The amount of matters that makes up the entire universe can be tricky to measure. What is known is the fact that the most of the universe’s matter-energy density consists of three forces the first is dark energy, which is the unknown force driving the universe farther apart from within itself making it expand sporadically then the other two being dark matter, both normal and dark.
But in order to be accurate about figuring out the proportions of these three can be a challenge but scientific researchers claimed to have performed one of the most precise measurements in order to determine the proportion of matter.
Based on their calculations, normal matter and dark matter combined together makes up about 31.5% of the matter-energy density of the universe while the remaining dark energy makes the majority which is 68.5%.
“To put that amount of matter in context, if all the matter in the universe were spread out evenly across space, it would correspond to an average mass density equal to only about six hydrogen atoms per cubic meter,” said astronomer Mohamed Abdullah of the University of California, Riverside and the National Research Institute of Astronomy and Geophysics in Egypt.
“However, since we know 80 percent of matter is actually dark matter, in reality, most of this matter consists not of hydrogen atoms but rather of a type of matter which cosmologists don’t yet understand.”
The need to better understand dark energy is really important in order to get a better glimpse of the Universe itself. One thing unknown is the “Dark” in the name refers to that mystery – but what is known is that this is being linked to the force that drives the Universe’s expansion, the velocity of which has proven incredibly difficult to narrow down past a certain point.
When there is a clearer understanding of the expansion rate, this will further improve our understanding of the Universe as a whole as well as its evolution.
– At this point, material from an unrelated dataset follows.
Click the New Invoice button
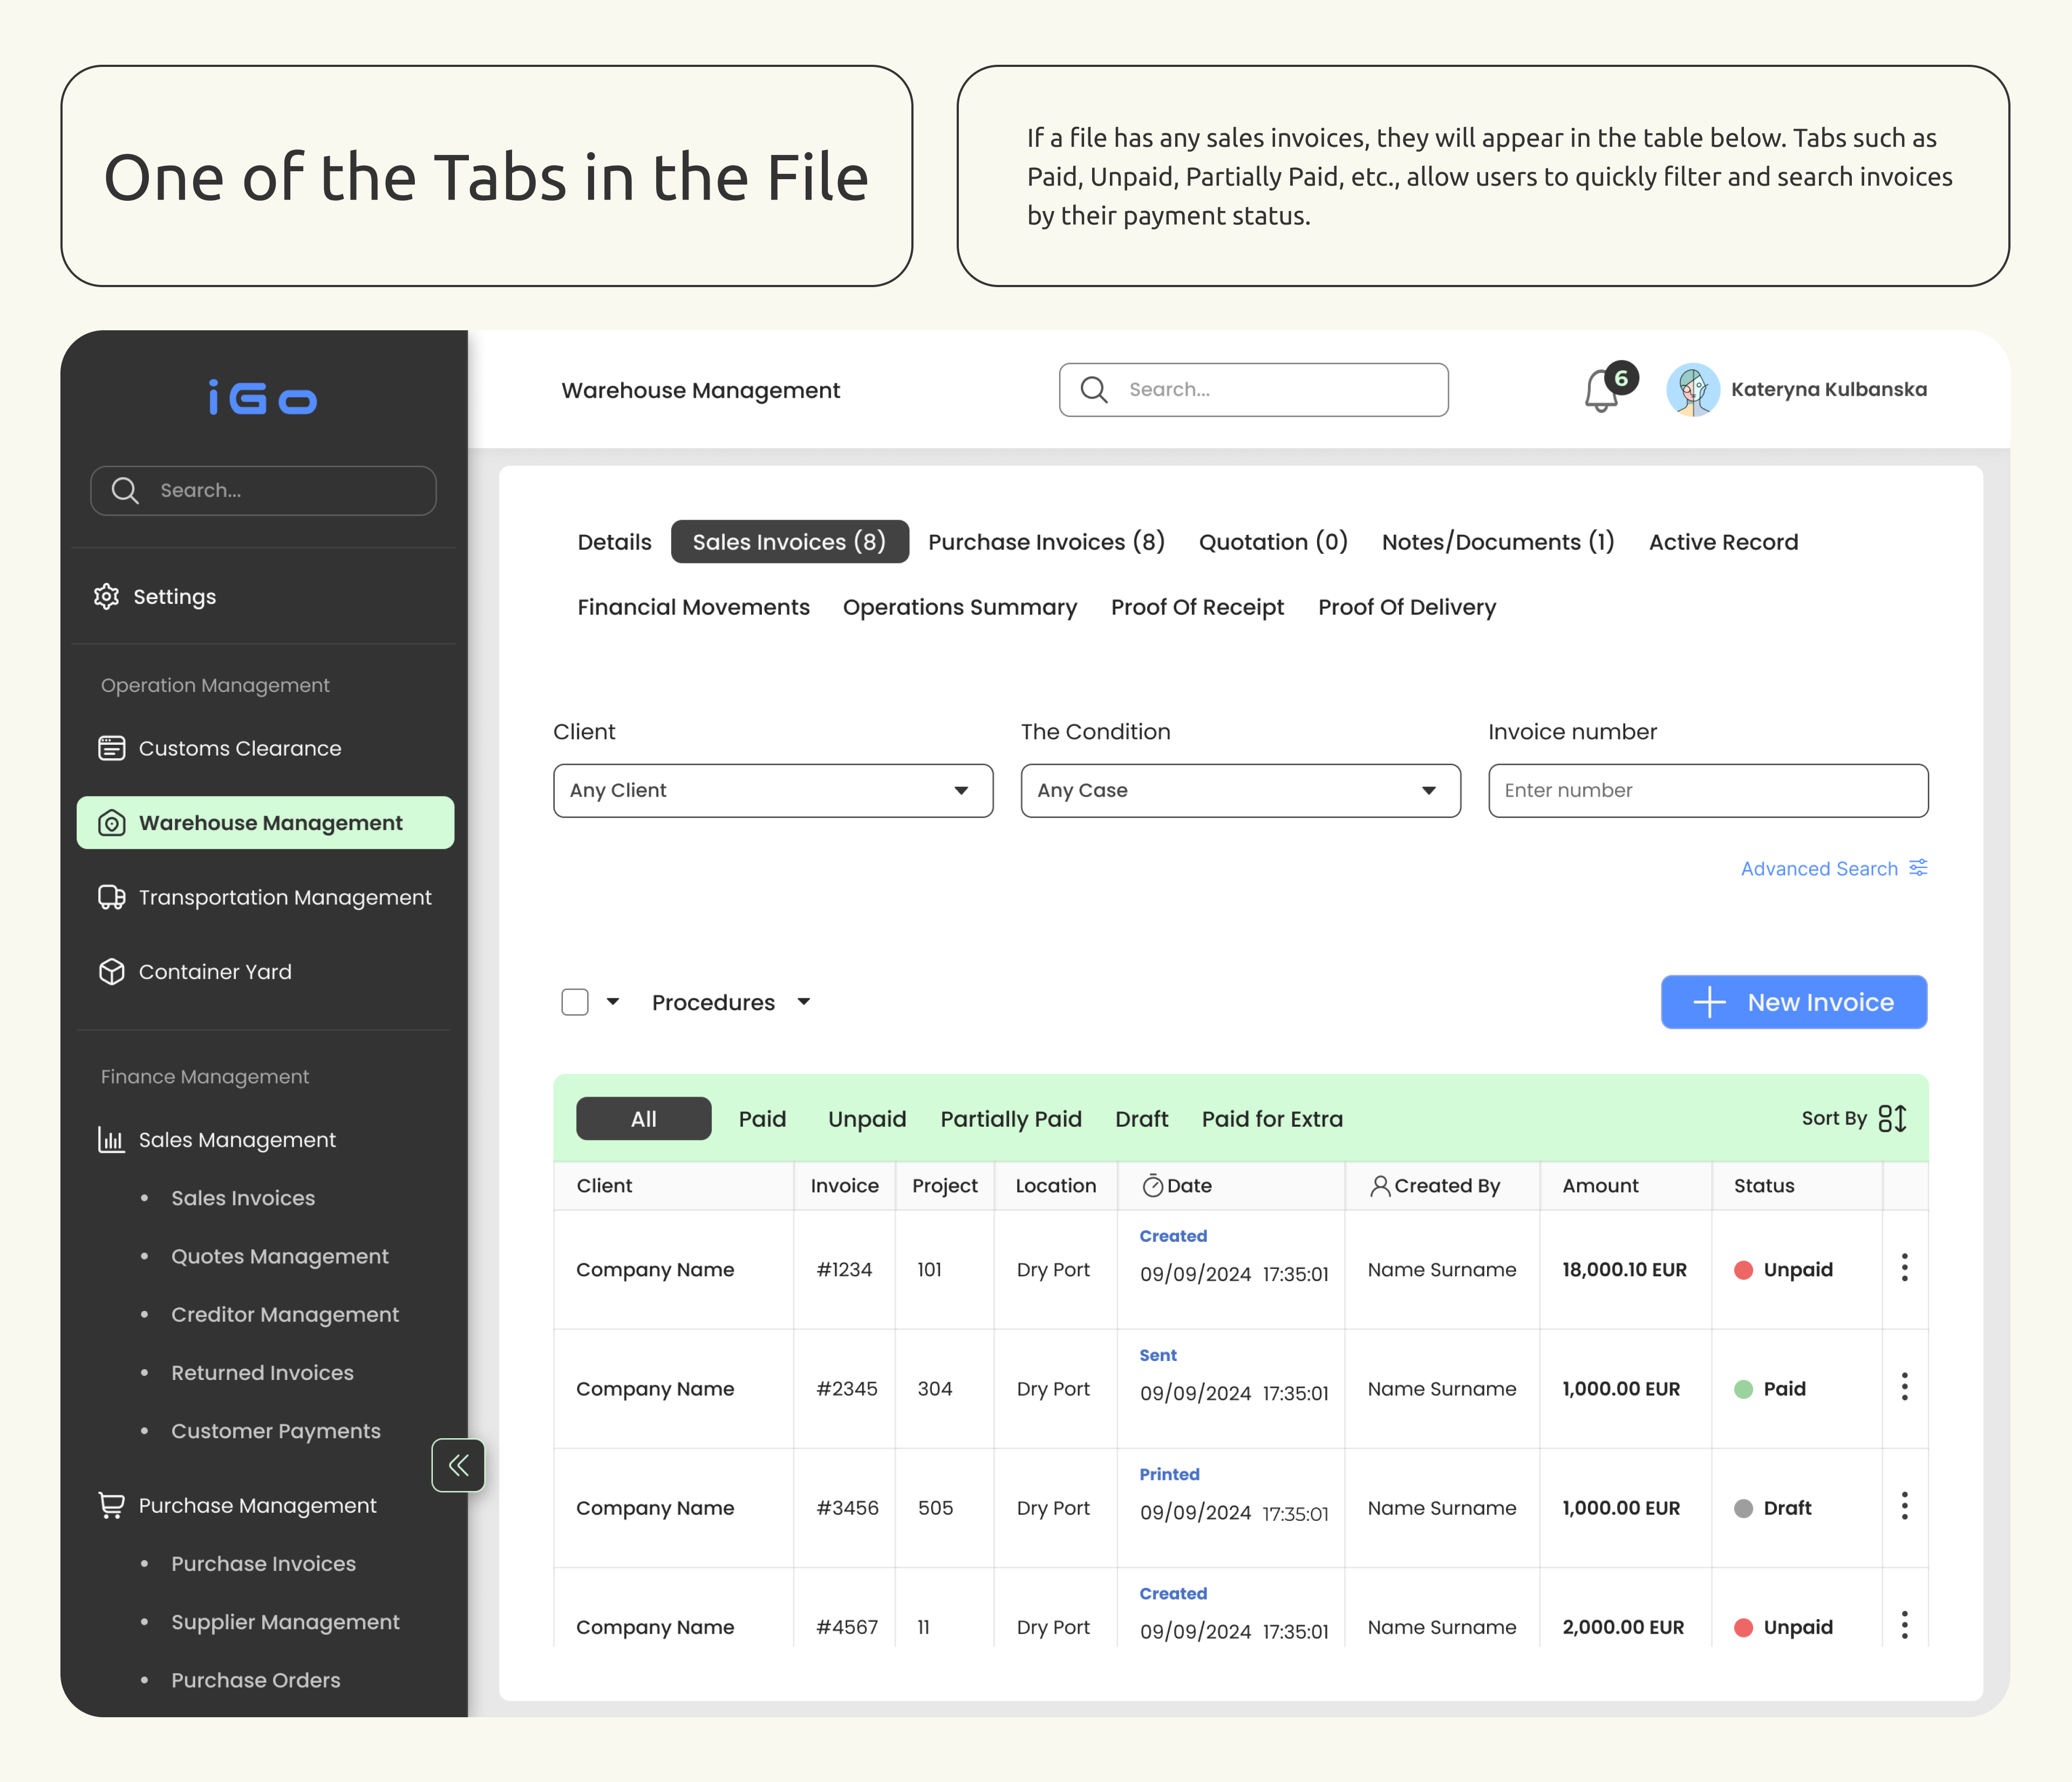Screen dimensions: 2072x1782 (1793, 1002)
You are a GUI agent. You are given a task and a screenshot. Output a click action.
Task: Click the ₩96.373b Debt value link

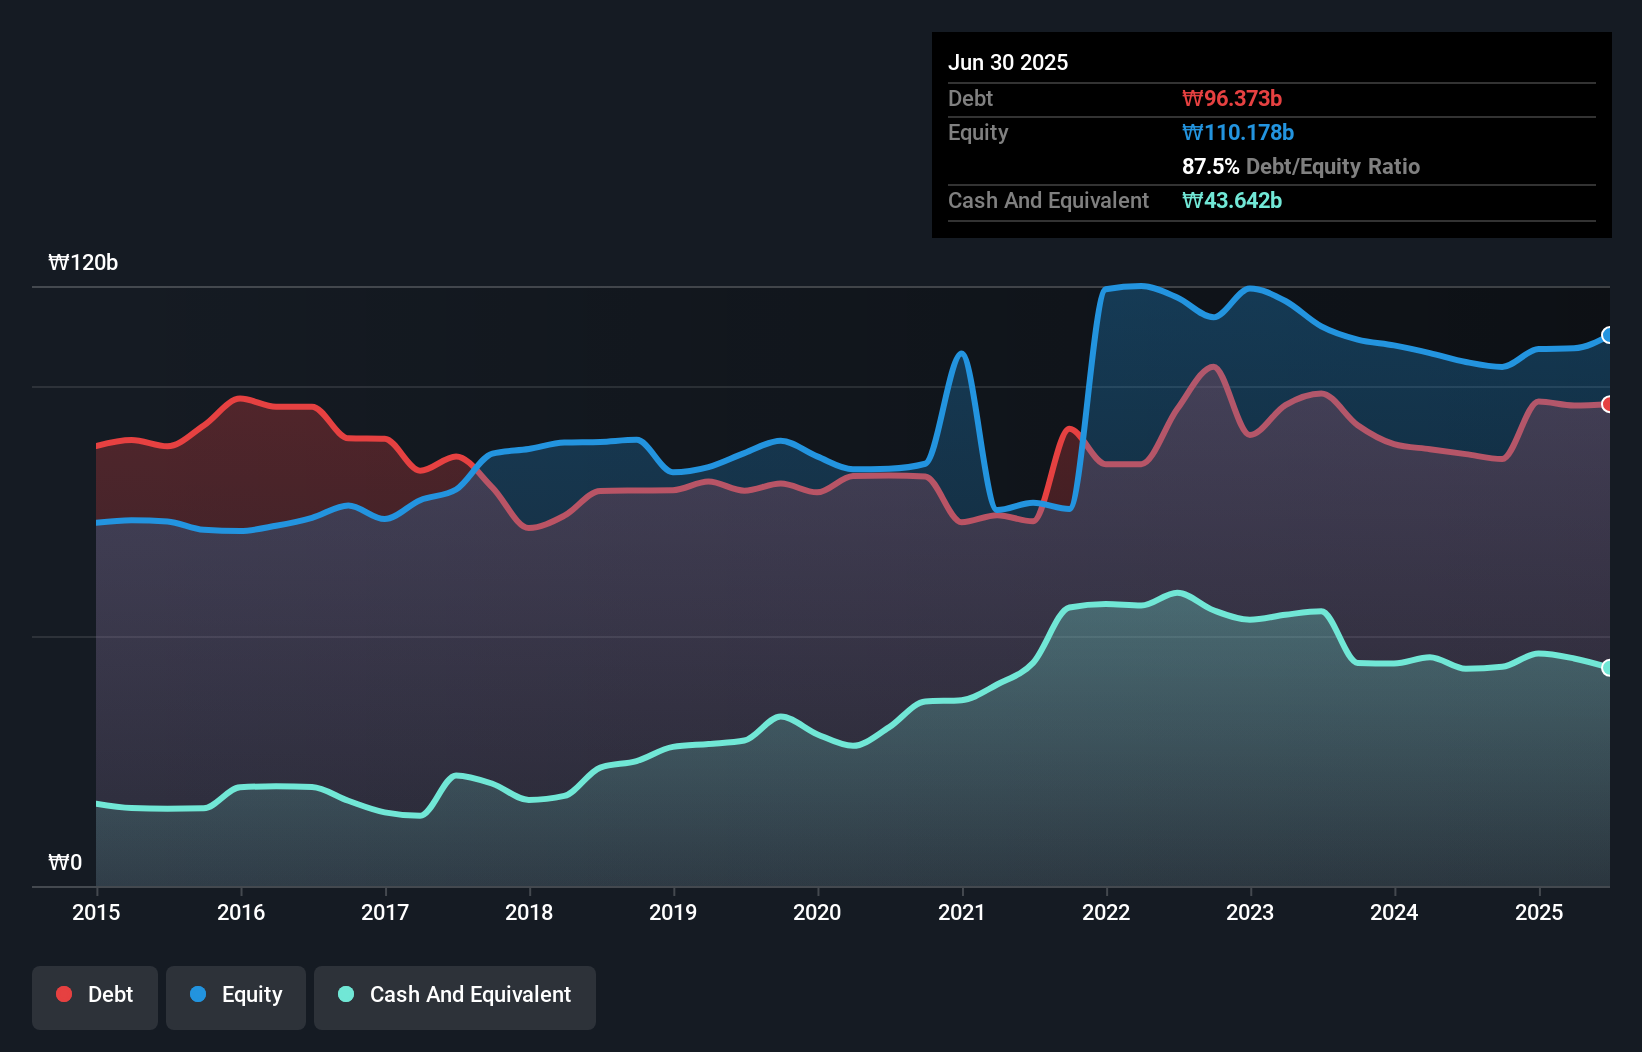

Hence, constraining the properties of dark energy is a pretty important undertaking for cosmology in general, and there are a number of ways to do so.
A team of researchers led by Abdullah used a method that is based on how things move around in galaxy clusters – groups of up to thousands of galaxies gravitationally bound together.
Galaxy clusters have proven to being one of the best tools for measuring matter in the Universe because they’re made up of matter that has come together over the lifetime of the Universe which is about 13.8 billion years under gravity.
The number of clusters we can observe in a volume of space is highly sensitive to the amount of matter, so counting them can give a reasonable measurement. But, again, that’s not a simple task.
“A higher percentage of matter would result in more clusters,” Abdullah said.
“The ‘Goldilocks’ challenge for our team was to measure the number of clusters and then determine which answer was ‘just right’. But it is difficult to measure the mass of any galaxy cluster accurately because most of the matter is dark so we can’t see it with telescopes.”
The team were able to bypass the issue with a technique called GalWeight. This is done by using the orbits of galaxies in and around a cluster to determine which galaxies actually belong to any given cluster or which doesn’t belong with more than 98% accuracy.
This according to the researchers provides a much more accurate census of that given cluster, in turn leading to a much more accurate mass calculation.
“A huge advantage of using our GalWeight galaxy orbit technique was that our team was able to determine a mass for each cluster individually rather than rely on more indirect, statistical methods,” explained astronomer Anatoly Klypin of New Mexico State University.
Other things the researchers did was applying a technique to observations collected by the Sloan Digital Sky Survey, and then created a catalogue of galaxy clusters which were then compared to numerical simulations of galaxies in order to calculate the amount of matter in the Universe.
The team’s result – 31.5 percent matter and 68.5 percent dark energy – is in close agreement with other measurements of the Universe’s matter-energy density.
“We have succeeded in making one of the most precise measurements ever made using the galaxy cluster technique,” said astronomer Gillian Wilson of UC Riverside.
“Moreover, this is the first use of the galaxy orbit technique which has obtained a value in agreement with those obtained by teams who used noncluster techniques such as cosmic microwave background anisotropies, baryon acoustic oscillations, Type Ia supernovae, or gravitational lensing.”
This result demonstrates that GalWeight could prove to be a very useful tool for continuing to probe as well as constrain the cosmological properties of the Universe.